Writ of mandamus granted.
BROWN, P.J., and SADLER, J., concur.
APPENDIX A IN THE COURT OF APPEALS OF OHIO TENTH APPELLATE DISTRICT
State of Ohio ex rel. Robert Easterling,:
Relator, :
v. : No. 04AP-902
Industrial Commission of Ohio and : (REGULAR CALENDAR)
Cab Incorporated, Buckeye Monument
Company, :
Respondents. :
MAGISTRATE'S DECISION Rendered on February 24, 2005 Philip J. Fulton Law Office, and
Jacob Dobres, for relator.
Jim Petro, Attorney General, and Andrew J. Alatis, for respondent Industrial Commission of Ohio.
IN MANDAMUS {¶ 4} Relator, Robert Easterling, has filed this original action requesting that this court issue a writ of mandamus ordering respondent Industrial Commission of Ohio ("commission") to vacate its order which denied relator's application for permanent total disability ("PTD") compensation and that this court should award relator PTD compensation pursuant to
State ex rel. Gay v. Mihm (1994),
68 Ohio St.3d 315. In the alternative, relator requests that this matter be remanded to the commission to address the nonmedical disability factors and how they impact on whether relator can return to work.
Findings of Fact:
{¶ 5} 1. Relator has two claims which are relevant to this matter. On July 8, 1997, relator sustained a work-related injury in the course of his employment as a sandblaster and that claim has been allowed for "sprain lumbosacral." During the course of his employment as a sandblaster, relator was exposed to silica dust and, as such, his claim is also allowed for "simple silicosis, minor degree; major depressive disorder, recurrent."

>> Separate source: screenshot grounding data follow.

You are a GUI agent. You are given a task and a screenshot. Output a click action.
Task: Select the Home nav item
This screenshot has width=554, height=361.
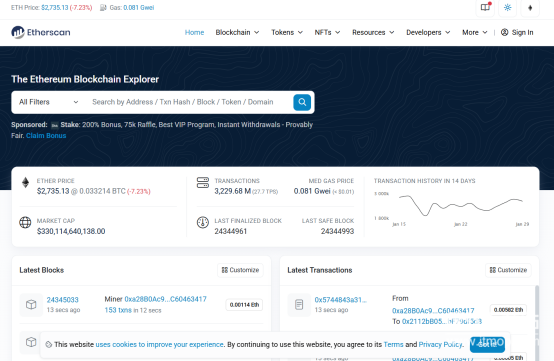point(194,32)
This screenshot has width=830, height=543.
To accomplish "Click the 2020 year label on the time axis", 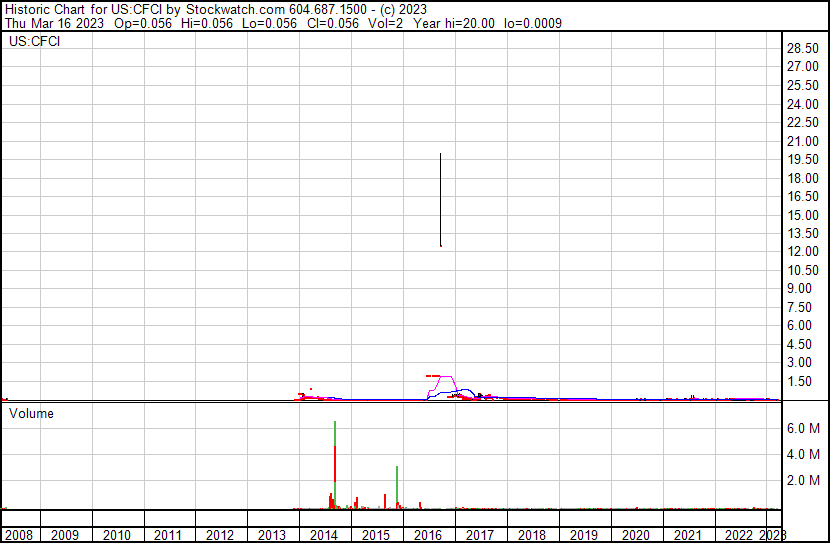I will pyautogui.click(x=636, y=535).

{¶ 6} 2. In October 2001, relator filed his initial application for PTD compensation. By order dated May 7, 2002, relator's application was denied when the commission found that, from a psychological standpoint, he could return to the job at which he was injured and, from a physical standpoint, he could perform medium level work. The commission specifically noted, however, as follows:
SHO does observe parenthetically that silicosis is a progressively disabling disease, and that the mere passage of time may increase the debilitating effect of such allowed condition, without the necessity of additional allowances, in the future.
{¶ 7} 3. Relator filed a second application for PTD compensation on September 2, 2003. In support of his application, relator submitted the July 18, 2003 report of Dr. Sid Shih, who opined as follows:
In reference to my letter to Mr. Enstein dated September 17, 2001, I have already stated that Mr. Easterling has reached maximum medical improvement. Since then, his depression has become somewhat worse. Thus, I agree that he is permanently and totally disabled.

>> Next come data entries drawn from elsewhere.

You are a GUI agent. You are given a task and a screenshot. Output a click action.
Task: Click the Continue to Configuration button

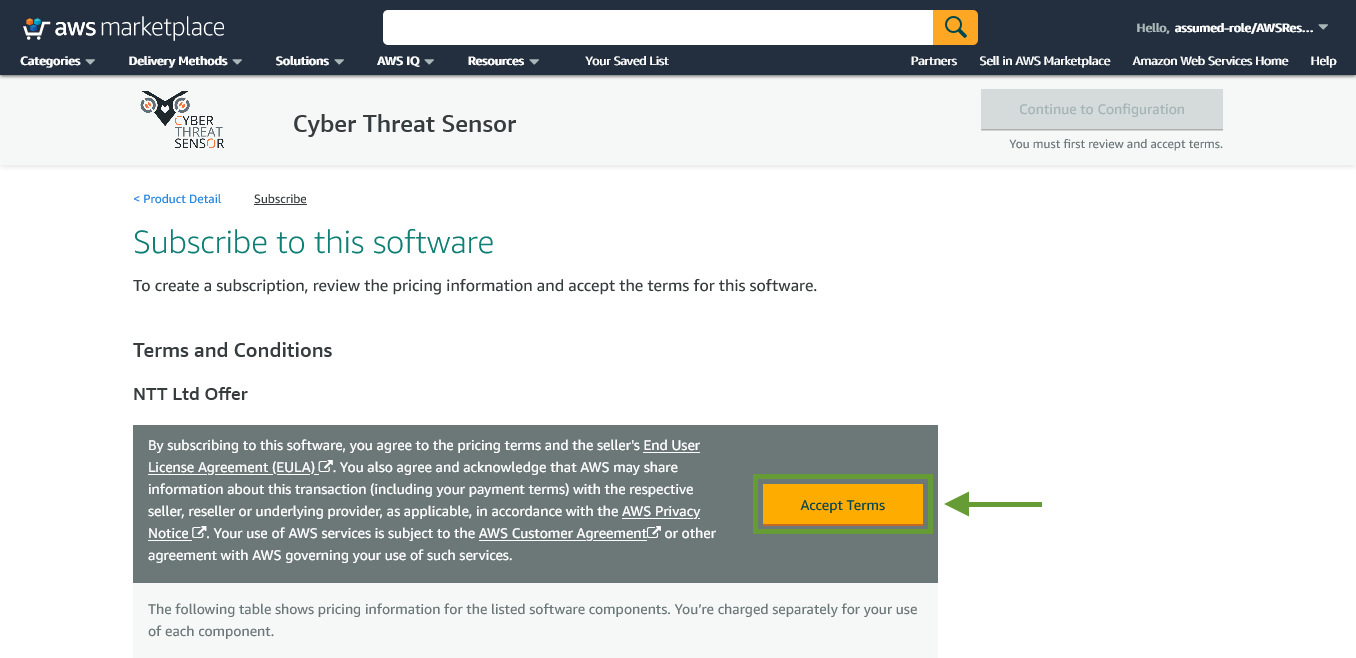[1102, 110]
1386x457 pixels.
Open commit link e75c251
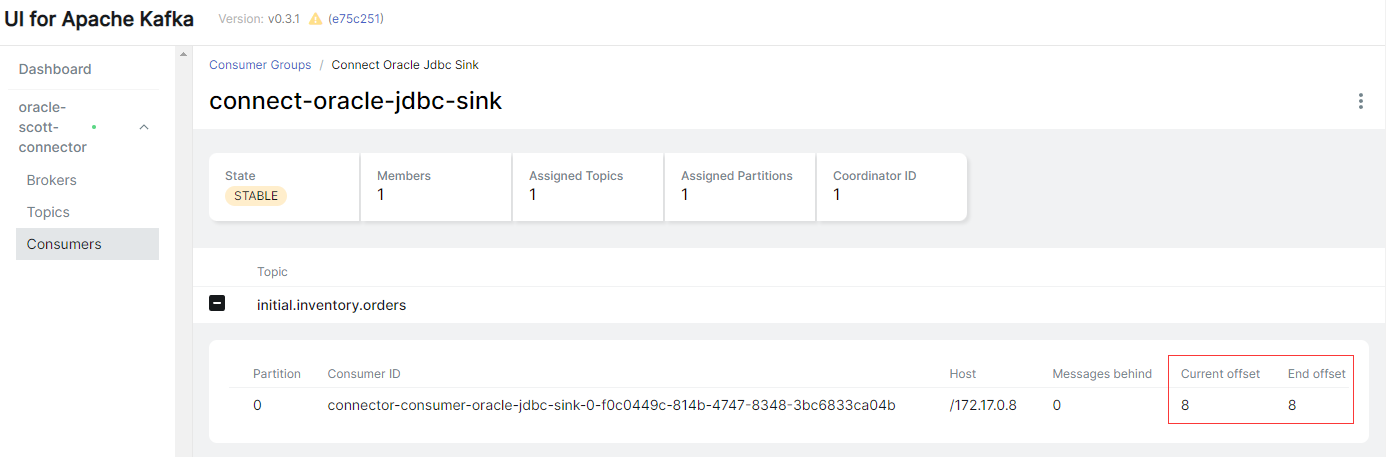(356, 19)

{¶ 8} 4. On relator's application, he indicated that he had graduated from high school and that he could read, write, and perform basic math, although not well.
{¶ 9} 5. Relator was examined by Dr. James K. Ross on February 24, 2004. Dr. Ross examined relator for his allowed physical conditions. With regard to his lumbosacral strain, Dr. Ross noted as follows:
SLR [straight leg raising] was only 10-20 degrees bilaterally. Distracted SLR, however, was 80+ degrees bilaterally. The marked difference between SLR and distracted SLR measurements indicates a likely validity issue with claimant's subjective-based limitations of movement. The Non-organic signs compatible with exaggeration were also detected by c/o axial rotation of LS spine. * * *
{¶ 10} Dr. Ross concluded that relator had reached maximum medical improvement ("MMI") for this condition and assessed a ten percent whole person impairment with regard to his silicosis. Dr. Ross noted the following relevant treatment:
Spirometry was attempted using ATS protocol. However, the level of effort was not sincere. The tech that performed this test has performed 20,000 of these and the examiner observed the testing. The seven test efforts were all inadequate effort/cooperation. The curves looked much like previous tests performed by other examiners where effort appeared questionable. The FEV1 was never steep enough and the FVC plateau was ever reached. The claimant would only perform the test sitting. The claimant['s] efforts sub-maximal. Even so, the FVC was 61.2% predicted and the FEV1 was 53.8% predicted. Despite these values not being as high as they should have been if claimant would have given good effort, they are better than previous studies sent for review where he gave even less effort. Example: 8/23/1987 note of Dr. Orfahli where FVC was only 17% and FEV1 was only 12%. Dr. Zaldivar's note dated 8/25/1998 states "Mr[.] Easterling has never cooperated with a breathing test which therefore invalidates all of them."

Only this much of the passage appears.